Quant à Périclès, il privilégie l’intelligence éclairée par le savoir. Sur le champ de bataille, le talent, les connaissances et l’expérience, estime-t-il, l’emportent davantage que le nombre et la vigueur corporelle.

L’opposition congolaise doit s’inspirer de ces trois voies,  et avoir à l’esprit  que la notion de rapport de force ne s’opère que lorsqu’elle est déployée dans l’espace et dans le temps ; et que la supériorité des forces morales  est la traduction de la primauté du cœur et de l’intelligence sur tout.

En dehors des cérémonies à la gloire «  du grand timonier », aucune marche de protestation n’est  autorisée dans une dictature. L’opposition sénégalaise n’a pas demandé l’autorisation à Abdoul WADE de marcher le 23 juin 2011, pour exiger le retrait de son funeste  projet de modification constitutionnelle qui aurait consacré une dévolution monarchique du pouvoir. C’est une démocratie, me dira-t-on. Dans tous les cas,  des vrais opposants le savent, un rapport de force se crée et s’aménage.  Au lieu de cela, notre opposition s’est conformée sans peine à   cette espèce d’avilissement. Depuis 2002, elle participe à des élections  même quand elle ne se fait pas d’illusions sur la transparence et la crédibilité des scrutins. De qui se moque-t- on ?

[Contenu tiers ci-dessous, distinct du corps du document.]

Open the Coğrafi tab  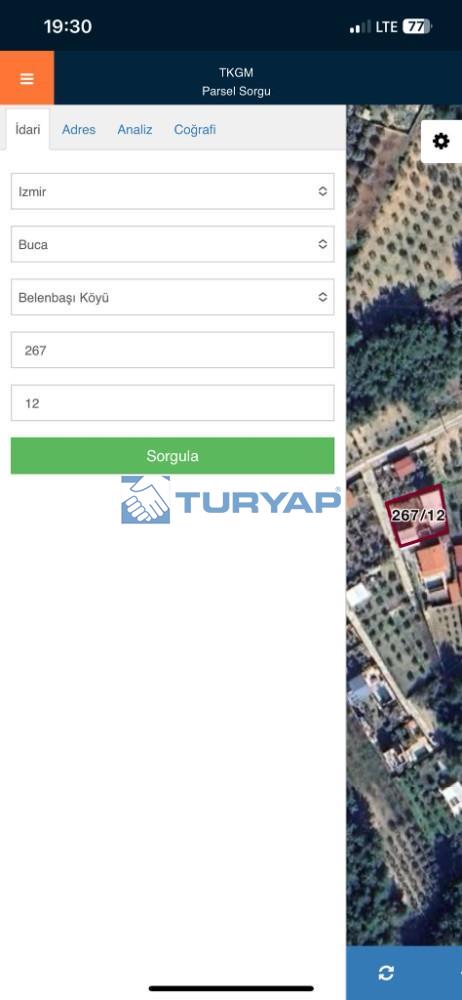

« Créer  un rapport de force ou périr », l’opposition congolaise doit en faire son leitmotiv.  Pour cela, elle doit  travailler à se ménager un parcours  héroïque et digne dans l’Histoire. En définitive, on ne trompe pas l’Histoire ! On se bat contre, ou, lâche, on se tait, et on se résigne à en être l’esclave.

Djess Dia Moungouansi  «  La plume libre au service du peuple »

Membre du groupe de Réflexion La Rupture.